(Collected data)

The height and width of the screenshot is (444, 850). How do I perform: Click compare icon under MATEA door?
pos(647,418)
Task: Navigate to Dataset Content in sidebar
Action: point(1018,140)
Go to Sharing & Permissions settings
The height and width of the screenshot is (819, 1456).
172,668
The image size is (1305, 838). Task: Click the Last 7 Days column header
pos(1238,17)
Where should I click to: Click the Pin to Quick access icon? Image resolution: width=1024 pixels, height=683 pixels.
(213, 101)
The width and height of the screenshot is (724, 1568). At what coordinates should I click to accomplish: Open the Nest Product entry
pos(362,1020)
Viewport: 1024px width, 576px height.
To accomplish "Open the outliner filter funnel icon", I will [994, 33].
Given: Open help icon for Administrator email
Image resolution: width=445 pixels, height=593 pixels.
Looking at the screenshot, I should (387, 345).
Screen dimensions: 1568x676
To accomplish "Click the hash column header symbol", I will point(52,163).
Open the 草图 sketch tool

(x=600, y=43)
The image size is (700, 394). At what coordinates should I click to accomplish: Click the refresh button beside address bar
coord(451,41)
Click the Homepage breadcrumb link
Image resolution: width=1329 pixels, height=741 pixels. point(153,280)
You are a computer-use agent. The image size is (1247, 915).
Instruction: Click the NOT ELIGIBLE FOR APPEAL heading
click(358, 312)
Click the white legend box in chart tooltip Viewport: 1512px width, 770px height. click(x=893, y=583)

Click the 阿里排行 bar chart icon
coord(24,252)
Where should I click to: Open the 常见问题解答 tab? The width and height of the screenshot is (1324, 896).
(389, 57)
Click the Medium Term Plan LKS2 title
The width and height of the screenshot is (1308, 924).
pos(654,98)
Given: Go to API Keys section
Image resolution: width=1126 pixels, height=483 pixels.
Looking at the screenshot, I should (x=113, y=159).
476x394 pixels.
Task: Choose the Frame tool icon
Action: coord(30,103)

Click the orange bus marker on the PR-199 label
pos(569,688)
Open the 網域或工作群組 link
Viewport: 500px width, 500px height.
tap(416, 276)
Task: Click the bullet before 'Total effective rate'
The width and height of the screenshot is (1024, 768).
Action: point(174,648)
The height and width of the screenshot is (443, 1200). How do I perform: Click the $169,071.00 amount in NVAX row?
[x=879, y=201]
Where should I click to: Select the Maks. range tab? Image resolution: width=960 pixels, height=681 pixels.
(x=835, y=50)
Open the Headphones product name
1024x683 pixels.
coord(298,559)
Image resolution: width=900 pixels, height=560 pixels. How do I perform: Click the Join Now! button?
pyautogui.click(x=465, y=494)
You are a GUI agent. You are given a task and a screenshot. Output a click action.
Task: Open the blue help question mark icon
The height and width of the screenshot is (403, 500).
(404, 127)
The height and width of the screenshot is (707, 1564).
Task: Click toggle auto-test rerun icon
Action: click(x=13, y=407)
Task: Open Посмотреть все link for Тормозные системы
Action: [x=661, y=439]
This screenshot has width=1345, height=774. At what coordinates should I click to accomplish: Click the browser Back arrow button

● **Assignment**: Based on the entries above, please count how many lines contain the string "help", and reply with the figure only.

● **Written response**: 2